In a story published by The Baltimore Sun late Monday, ‘Hang them high’: Baltimore Co. delegate draws fire for Facebook comment aimed at school officials,’ reporters set the stage for the implication that Grammer’s statement was racist.
While his comment was interpreted in The Sun article to mean the historical lynching of African Americans, what Grammer says he meant was that employees in the school system who have engaged in suspicious conduct should be held high on display, not a throwback to a saying which means “hanged” or “lynched.”
In a statement published in The Sun article, Grammer said, “What I meant is that I don’t believe in cutting deals with criminals so that they can walk away without consequence to terrorize another school system…The public should clearly see accountability for corruption…”
In The Sun article, Del. Charles Snydor criticized Grammer for his choice of words. “Allusion to the lynching and public display” of schools officials “harkens back to a dark period in this state’s history,” Snydor said in The Sun article.

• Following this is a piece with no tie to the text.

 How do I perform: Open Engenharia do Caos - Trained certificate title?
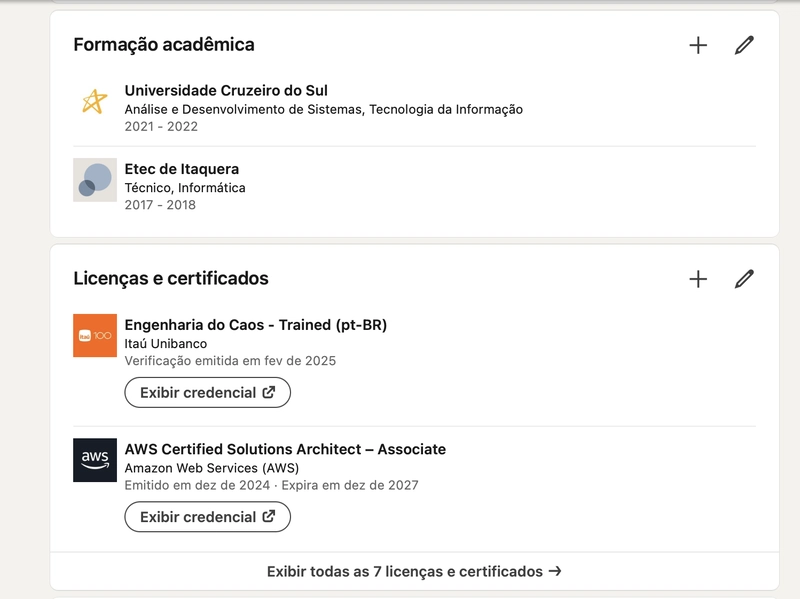pyautogui.click(x=255, y=325)
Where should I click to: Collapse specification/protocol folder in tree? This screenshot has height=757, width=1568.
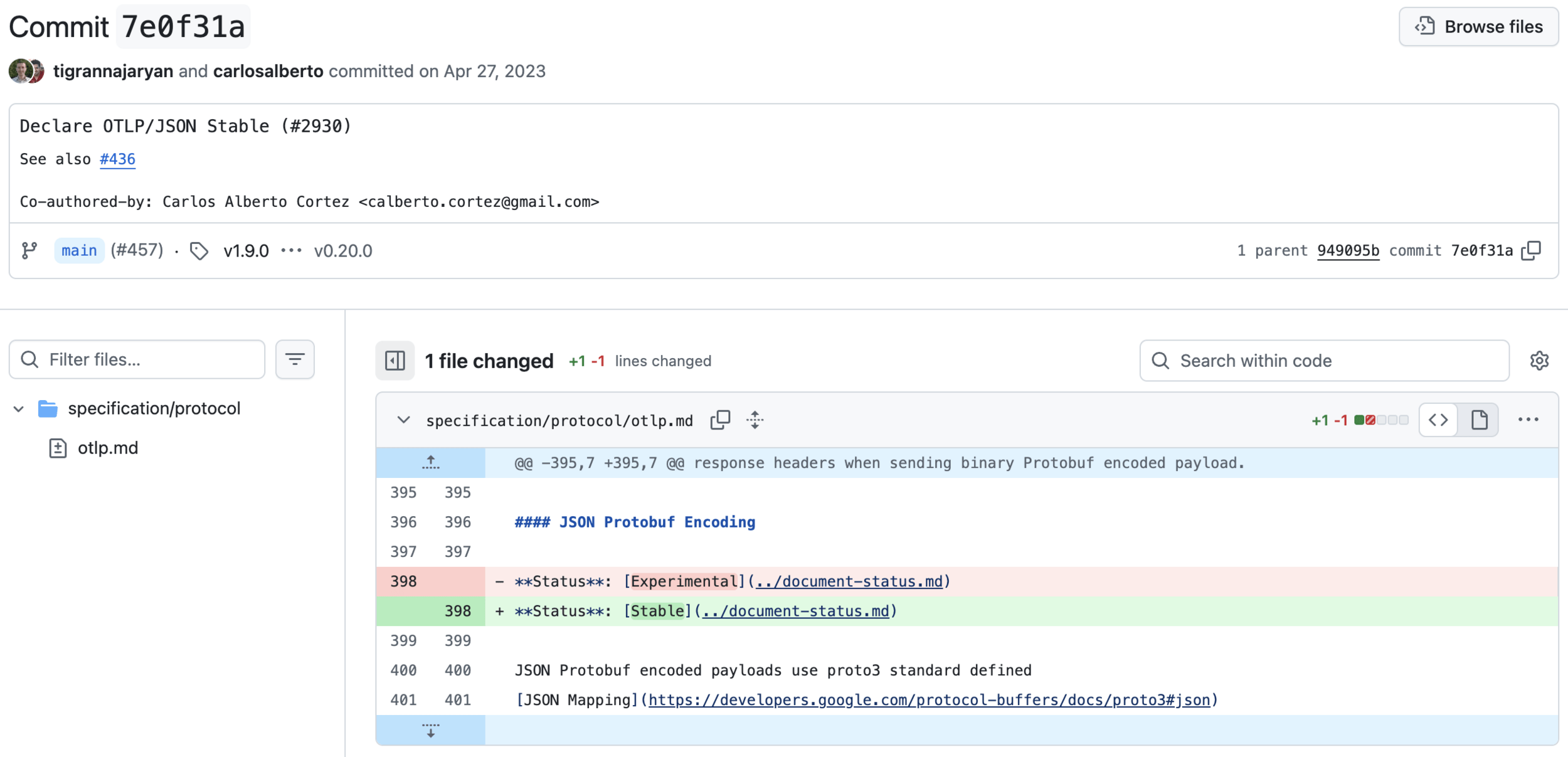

Maybe Del. Snydor, a Democrat who serves on of the House Judiciary Committee and the Legislative Black Caucus of Maryland, should take a history lesson as the following quote indicates:
In his book “Fear Itself,” historian Ira Katznelson wrote, “During the Wilson years… the composite of racism and progressivism came to dominate the Democratic Party.”
Last week, Grammer and Snydor, who both represent districts in Baltimore County, spoke at a Baltimore County School Board meeting, before the unexpected approval of Darryl L. Williams as the system’s permanent superintendent.
Grammar, a Republican, asked board members to consider candidates other than interim Superintendent Verletta White for the permanent position. Snydor, a Democrat, asked the board to vote in her favor.
White, who applied for the permanent position, has led the system for two years since former Superintendent Dallas Dance left amid a criminal investigation that led to four perjury convictions after he lied on financial disclosure statements.
White also failed to disclose a consulting job on her financial statements and was cited in 2017 with ethics violations by an ethics panel, although she has not been accused of criminal misconduct.
Dance spent four months in a Virginia jail last year. Since that time, concerns about the system’s procurement practices during Dance’s tenure have been under public scrutiny to which Grammer was responding with his comment.
In a separate post by Grammer last week on his own delegate Facebook page, Grammer expressed his approval of the board’s decision to hire Williams, an African American and longtime educator and current area associate superintendent for Montgomery County Public Schools.
In a surprise vote on Tuesday, two-thirds of the school board voted for the new leader. In a Facebook comment post following the vote, Grammer said in response to Williams’ appointment, “Never be afraid to stand up for what you believe in! We won this fight, and with your help, we will continue to win!”
Unlike The Baltimore Sun, the Post might call Del. Robbin Grammer on the carpet for numerous issues dealing with his political agenda, however, racism would not be one of them.